Imputer to maintain missing collumns #8613

janvanrijn · 2017-03-19T16:50:25Z

The preprocessing.imputer module removes attributes that are completely empty. While this makes sense in general, when used in a pipeline this is undesirable (see issue #8539)

In consultation with @amueller I wrote an extension that (if desired) replaces these attributes with a constant. This way, in the pipeline we can always rely on a constant feature ordering (and if needed, remove the constant features afterwards)

Reference Issue

What does this implement/fix? Explain your changes.

Any other comments?

jnothman

thanks for the PR. A preliminary review:

jnothman · 2017-03-19T23:09:16Z

sklearn/preprocessing/tests/test_imputation.py

+                      empty_attribute_constant=-1)
+
+
+def test_imputation_empty_column_missing_nan():


Could you please add a comment describing what this intends to ensure?

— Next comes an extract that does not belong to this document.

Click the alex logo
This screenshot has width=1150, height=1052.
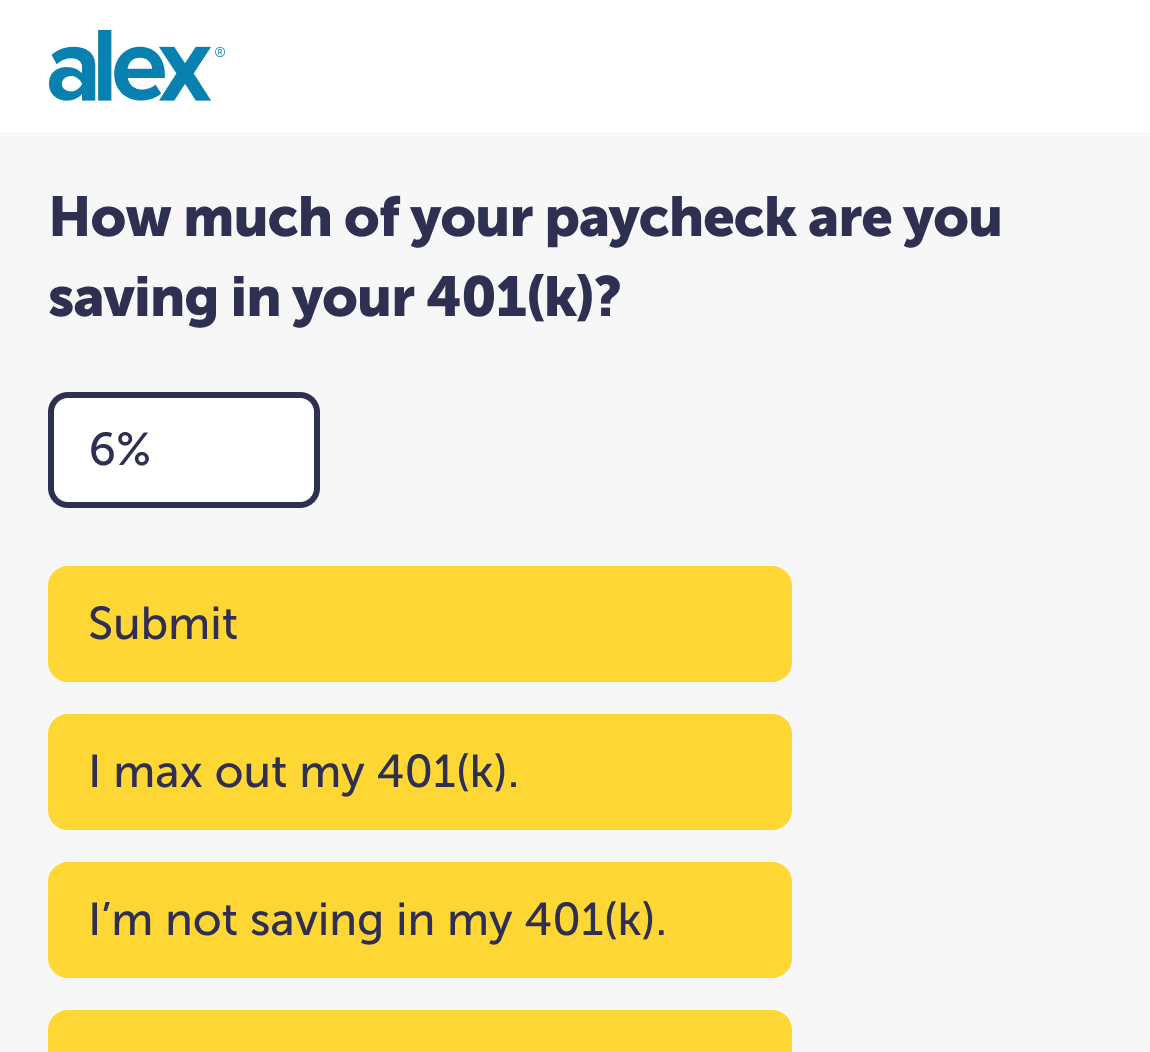(x=136, y=66)
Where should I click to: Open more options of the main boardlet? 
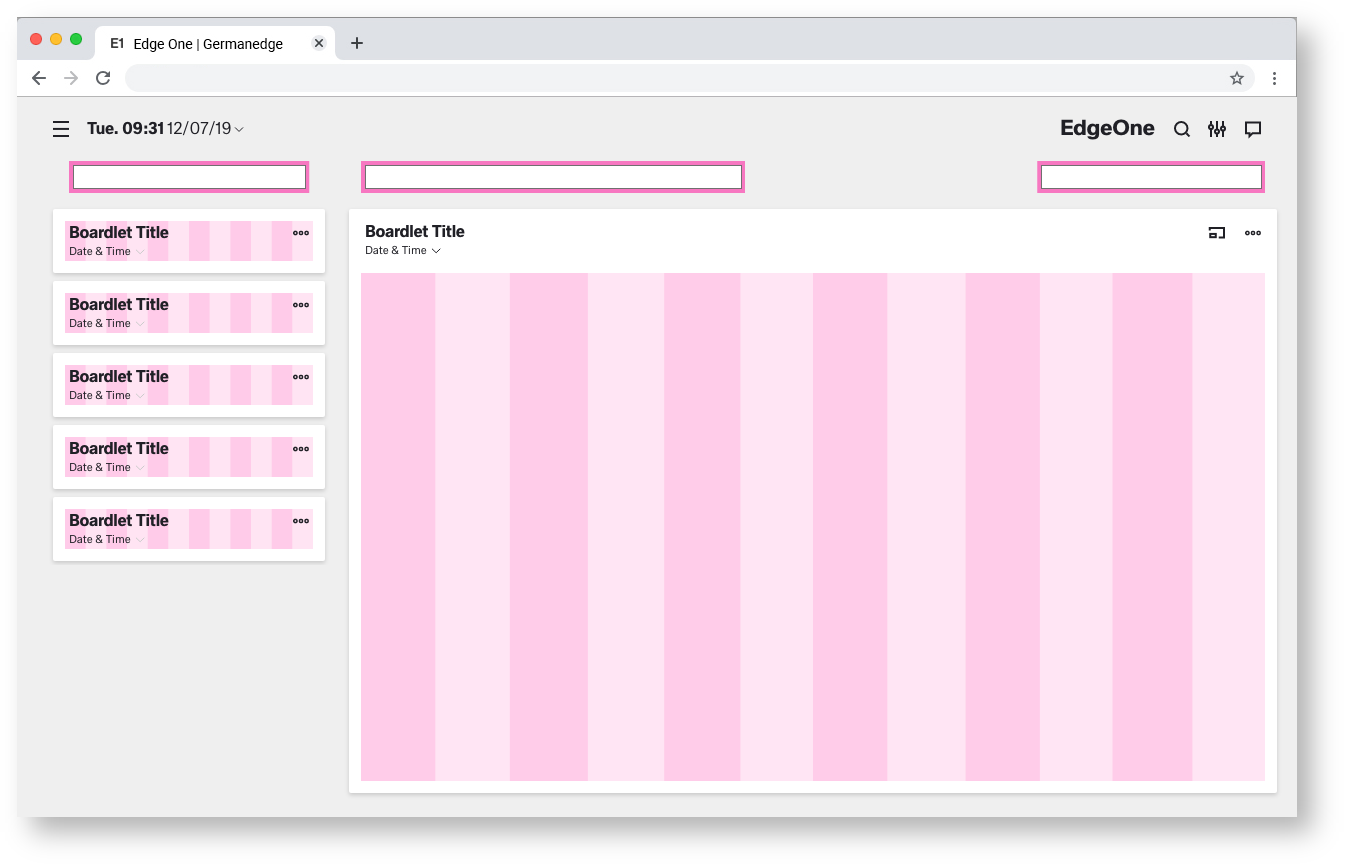[1253, 233]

jnothman · 2017-03-19T23:09:18Z

sklearn/preprocessing/tests/test_imputation.py

+
+    X_imputed_mean = np.array([
+        [-1, 3, -1, -1, 5],
+        [-1, 1, -1, -1, 3],


You seem to be asserting that some strange behaviour regarding nans is maintained. I'd argue that behaviour -- where a feature gets considered "empty" due to the presence of a single NaN where missing_values != 'nan' -- is a bug.

jnothman · 2017-03-19T23:09:23Z

sklearn/preprocessing/imputation.py

@@ -116,12 +116,13 @@ class Imputer(BaseEstimator, TransformerMixin):
      contain missing values).
    """
    def __init__(self, missing_values="NaN", strategy="mean",
-                 axis=0, verbose=0, copy=True):
+                 axis=0, verbose=0, copy=True, empty_attribute_constant=None):


can we just call it fill_empty?

- changed behavior of constant empty_column imputation: it does not prevent columns with NaN values from being removed. - Added comments to unit tests.

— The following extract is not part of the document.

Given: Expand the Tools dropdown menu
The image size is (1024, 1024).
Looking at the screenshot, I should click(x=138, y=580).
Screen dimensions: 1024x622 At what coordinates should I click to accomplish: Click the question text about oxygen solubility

janvanrijn · 2017-03-20T14:19:52Z

@jnothman thanks for the quick review.

I added a commit that incorporated your requested changes. Re. your first point: I agree, and changed this behaviour. Unfortunately there is no longer a way to ensure that the number of columns that gets passed to the imputer is also returned, but that seems to be the risk for passing data with "NaN"s and missing_values != "NaN".

Let's see if Travis passes right now.

lucasdavid · 2017-11-17T13:11:55Z

@janvanrijn & @jnothman any chance of this getting merged soon? #2034 seems stuck and I'm not quite sure how to handle imputation and one-hot encoding without one of them.
Furthermore, even after #2034, this feature might still be useful.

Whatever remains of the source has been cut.